[start Provided information]

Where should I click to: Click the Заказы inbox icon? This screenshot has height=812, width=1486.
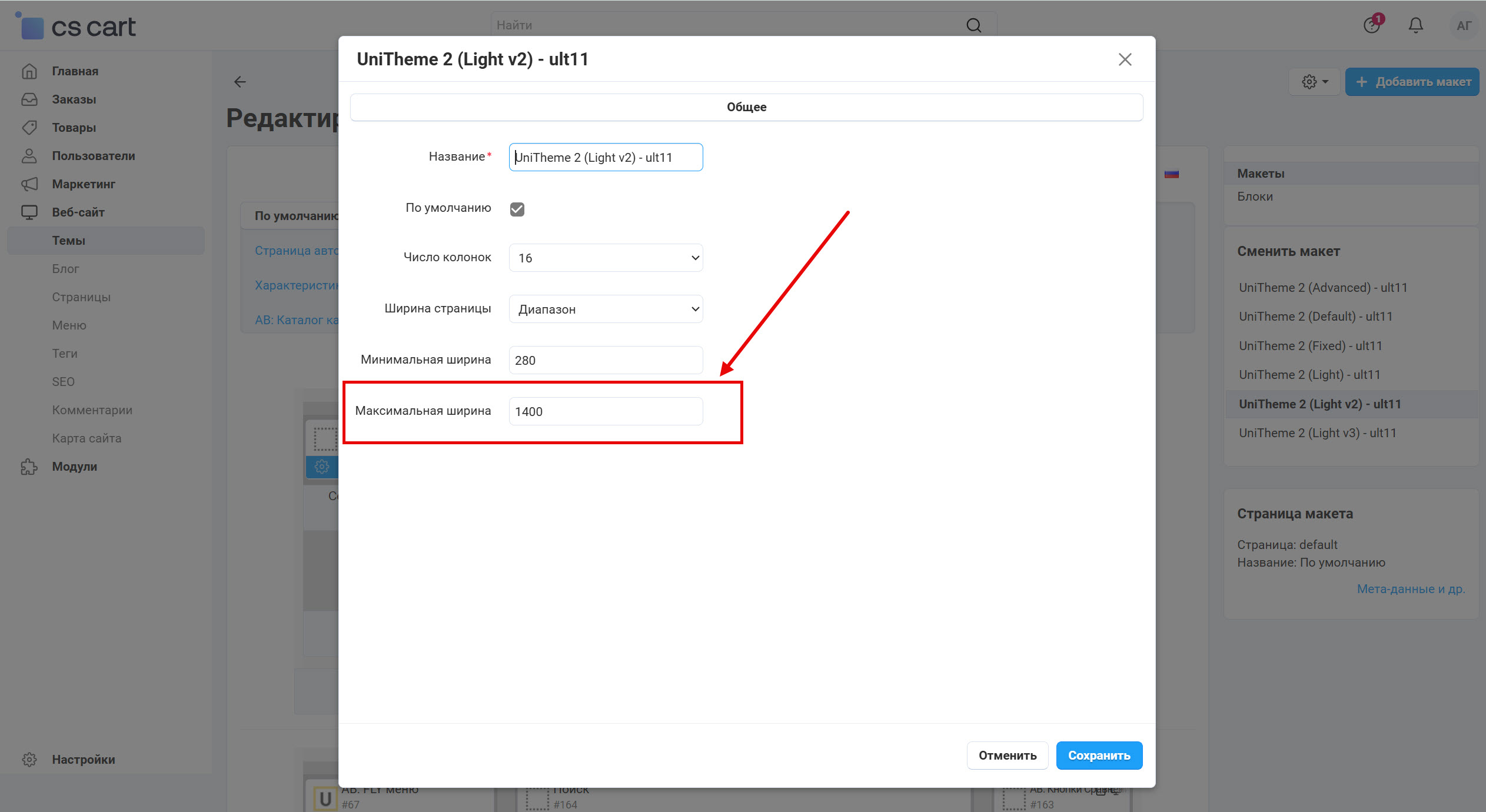(29, 99)
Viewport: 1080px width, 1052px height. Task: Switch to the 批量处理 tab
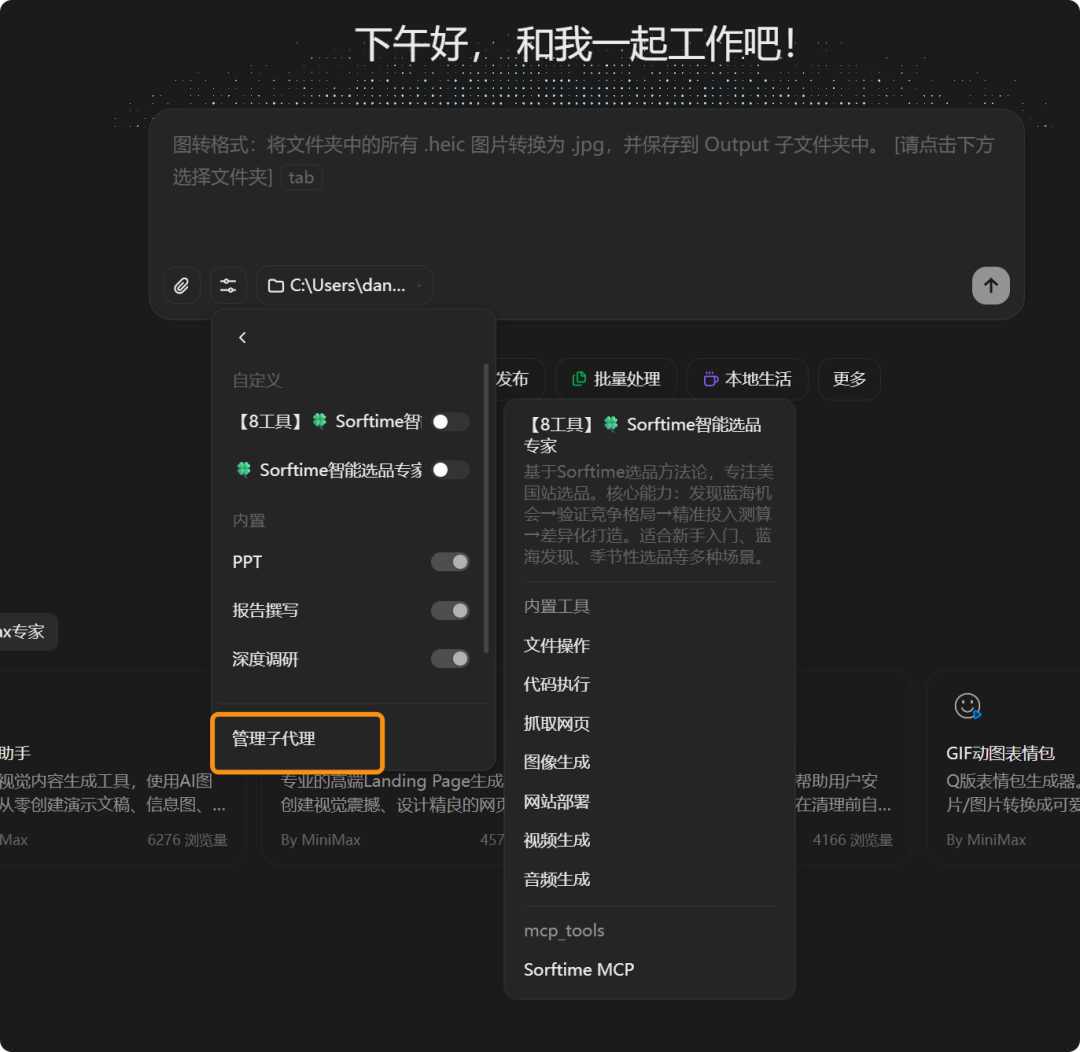[627, 379]
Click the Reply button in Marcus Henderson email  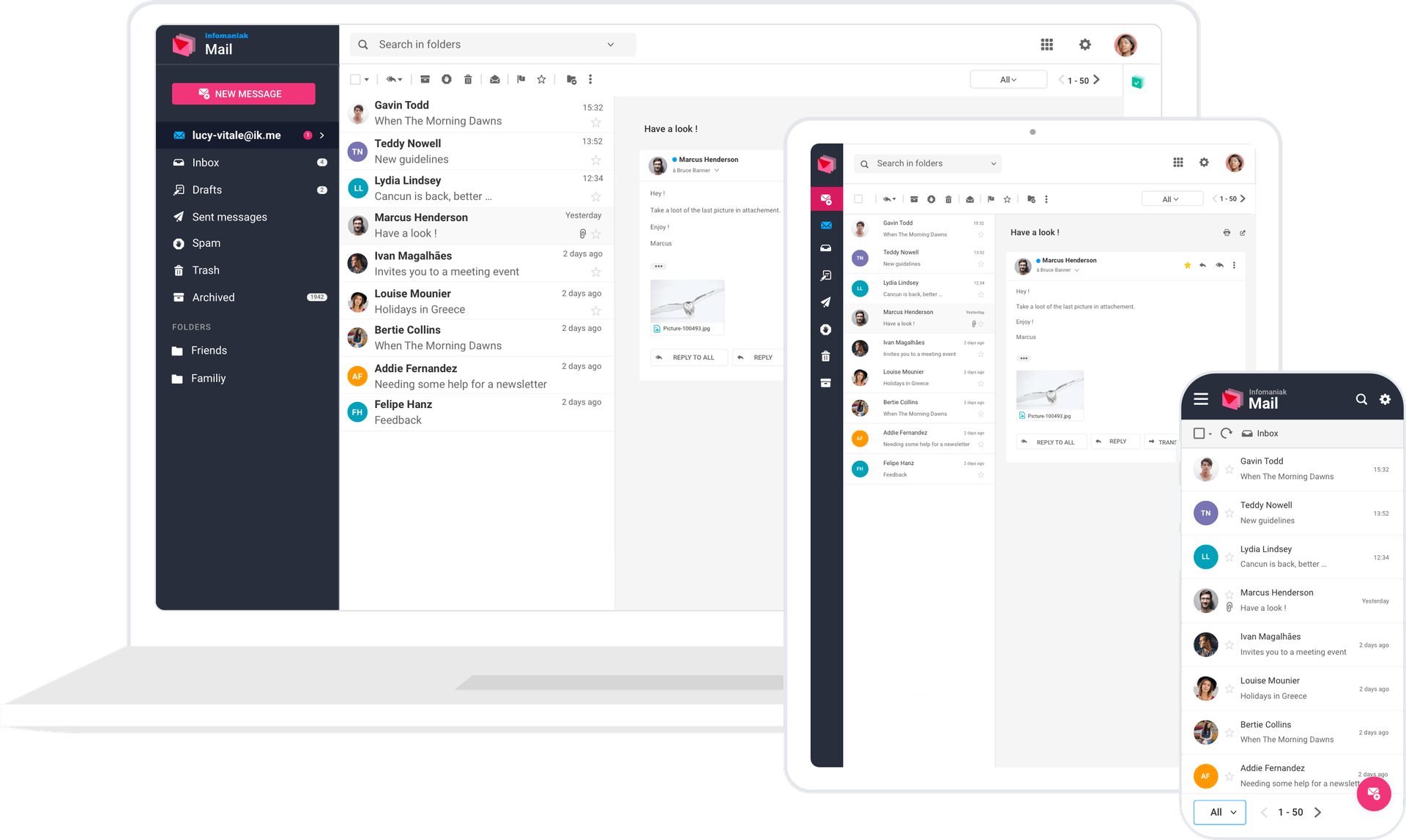756,357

[end Provided information]

• [Instructions for the task]:
Pick out every line of the material above that contains the string "width", and copy each such line. Matching is case-sensitive.

• [Output below]:
Where should I click to: Click the Заказы inbox icon? This screenshot has height=812, width=1486.
Viewport: 1080px width, 1052px height. Task: Switch to the 批量处理 tab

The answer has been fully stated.